此外,灯光是最有韵味的点睛之笔。整个舞台以黑白为色调,在时而明亮时而昏暗的斑驳光影下,错落有致的黑和白仿佛拥有魔力般地渲染出或灵动通透、或决绝阴森的奇妙氛围。光影和明暗因此界定了舞台的边界,渲染出只可意会的意涵。如果说《柳家大院》结尾中打在待出嫁的小姑子身上一明一灭的光,是在明暗间隙悄悄为故事蒙上了一丝悲惨命运轮回之惨淡的话,那么《断魂枪》结尾那一抹久久不去、打在孙老者身上却最终灭了的光就如“此时无声胜有声”,无言地传递了一种传承和继承之间的冲突与对抗。灯影憧憧,人影憧憧,时代也随之摇曳不定。
因此,简洁的布景和多变的灯光完美地撑起了全场五个主题各异、纷繁不乱的精彩小故事,气势起落相间、节奏或快或慢,一气呵成极具流畅感和痛快感,体现了导演出色的编排和整合能力。

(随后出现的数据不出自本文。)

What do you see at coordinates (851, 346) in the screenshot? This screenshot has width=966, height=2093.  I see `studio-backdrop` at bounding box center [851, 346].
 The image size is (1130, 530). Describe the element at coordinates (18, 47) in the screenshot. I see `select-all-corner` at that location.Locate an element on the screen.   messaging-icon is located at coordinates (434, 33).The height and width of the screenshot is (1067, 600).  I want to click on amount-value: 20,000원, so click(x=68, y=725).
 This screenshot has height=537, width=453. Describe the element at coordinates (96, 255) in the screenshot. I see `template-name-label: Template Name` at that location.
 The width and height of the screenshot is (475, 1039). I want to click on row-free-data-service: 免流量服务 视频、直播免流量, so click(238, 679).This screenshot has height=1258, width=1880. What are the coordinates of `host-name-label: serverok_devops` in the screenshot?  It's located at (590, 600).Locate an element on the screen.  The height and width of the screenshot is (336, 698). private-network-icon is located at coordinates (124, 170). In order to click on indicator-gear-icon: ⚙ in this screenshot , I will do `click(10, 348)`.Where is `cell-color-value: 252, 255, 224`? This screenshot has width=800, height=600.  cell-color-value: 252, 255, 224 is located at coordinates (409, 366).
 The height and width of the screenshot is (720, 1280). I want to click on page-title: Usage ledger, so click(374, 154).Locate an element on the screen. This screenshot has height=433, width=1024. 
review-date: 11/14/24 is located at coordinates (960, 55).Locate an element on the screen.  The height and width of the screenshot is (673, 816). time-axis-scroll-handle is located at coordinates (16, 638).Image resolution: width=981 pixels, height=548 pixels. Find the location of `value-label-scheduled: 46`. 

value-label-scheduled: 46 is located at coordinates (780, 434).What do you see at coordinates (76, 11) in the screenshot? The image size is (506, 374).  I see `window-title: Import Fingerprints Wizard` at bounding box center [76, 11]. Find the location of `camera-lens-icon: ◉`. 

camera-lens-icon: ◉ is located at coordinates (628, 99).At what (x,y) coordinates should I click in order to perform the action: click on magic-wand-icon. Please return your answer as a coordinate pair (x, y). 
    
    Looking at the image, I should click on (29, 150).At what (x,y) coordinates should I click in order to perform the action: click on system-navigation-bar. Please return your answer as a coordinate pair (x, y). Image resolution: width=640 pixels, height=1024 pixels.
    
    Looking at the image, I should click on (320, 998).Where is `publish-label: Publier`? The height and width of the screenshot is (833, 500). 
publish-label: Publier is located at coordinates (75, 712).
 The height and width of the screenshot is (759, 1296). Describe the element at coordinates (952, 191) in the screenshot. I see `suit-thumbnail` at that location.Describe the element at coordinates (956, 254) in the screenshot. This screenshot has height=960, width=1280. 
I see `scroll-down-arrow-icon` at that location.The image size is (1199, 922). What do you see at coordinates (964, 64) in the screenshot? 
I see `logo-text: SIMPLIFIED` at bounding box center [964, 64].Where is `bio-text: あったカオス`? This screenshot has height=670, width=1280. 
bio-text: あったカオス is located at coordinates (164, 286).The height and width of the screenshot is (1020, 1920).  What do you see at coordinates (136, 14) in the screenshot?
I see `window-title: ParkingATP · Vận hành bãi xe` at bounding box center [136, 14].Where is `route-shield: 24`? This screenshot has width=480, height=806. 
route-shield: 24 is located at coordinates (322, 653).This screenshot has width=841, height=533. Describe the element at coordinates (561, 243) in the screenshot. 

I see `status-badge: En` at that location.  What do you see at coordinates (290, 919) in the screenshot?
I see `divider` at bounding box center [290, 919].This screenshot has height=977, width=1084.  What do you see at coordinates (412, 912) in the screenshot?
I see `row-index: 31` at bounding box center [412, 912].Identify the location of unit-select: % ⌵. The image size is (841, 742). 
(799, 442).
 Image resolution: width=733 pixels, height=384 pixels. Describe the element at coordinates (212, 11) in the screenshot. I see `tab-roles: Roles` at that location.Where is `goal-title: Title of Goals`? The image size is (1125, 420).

在形式创新上,《上任》中并肩而坐的布局排场很大,气势很足。衣服穿脱、在警匪中流畅切换的身份也是叫人眼前一亮,从而黑白两道沆瀣一气的感觉呼之欲出。《兔》中五个主人公突破时空局限同时平铺陈列于舞台的布局,整整齐齐,很有味道,看似对话却也只是自说自话——小陈的执拗、师父的原则注定无法调和,但这种舞台上跨越场景的连续性对话使不同观点密集地发生冲突、赤裸对峙,打破时空束缚,不加掩饰,从而形成一个强化而有趣的观感。对比文本,《柳家大院》的倒叙手法,让一开始悬在舞台中央、刺眼的上吊绳结给了观众一个惊心动魄的“下马威”,那种先设的宿命般的悲剧感让人感觉无助。后半段绳子被剪断坠落,舞台顶端却又放下一段很长很长的绳子,犹如剪不断的悲剧命运:看似能割断、却久伏心头不去。而最让我惊喜的,则是竹帘般的屏风:不仅使灯光更有层次感,也使得《断魂枪》的结尾更充满意蕴。沙子龙在两声洪亮、中气十足的“不传!不传”后,从屏风前退下舞台;而站在屏风后、被灯光聚焦的就是站得笔直、竖直持枪的孙老者。灯光给了足足的时间,耐心地打在他身上,正如孙老者的坚决,每分每秒都是无声的问询和执意请求;他站在那里,仿佛要等成一颗树。然而这灯光纵使再不忍,还是迟迟灭了。孙老者小小瘦瘦(根据原著)的身影就慢慢淡去于黑暗中,先是缓缓隐去了,又是慢慢隐去了他的身影、他的脸,黑暗吞噬了照在他身上的最后一点光亮。屏风前后,一个是要继承祖传枪法的坚守、一个是质疑要传承这绝世枪法的执着,孰对孰错说不清楚,但这种无形的对抗却不可调和,就这样在帘子前后对立着、对抗着、对弈着,每分每秒都被灯光拖得很长——这场抗争最后变成时间给了沙子龙师傅一个选择、却成了孙老者一个人的失意,屏风宛如一道时空的阻隔、一种观点的对抗。这种强烈的奇妙体验虽然只有短短几秒钟,但这种新鲜而极具冲击力的感觉,是真真切切由话剧这种表现形式带给我的。令人痴痴沉浸,十分奇妙、难以言喻。坍塌的镖局、失落的人、失传的枪法,天地人的最终选择,都汇聚在民国这个动荡的时代……一切的一切,都透过屏风在耳边絮絮私语……话剧艺术传递的留白效果,源于文本的意味翻新,的确震撼。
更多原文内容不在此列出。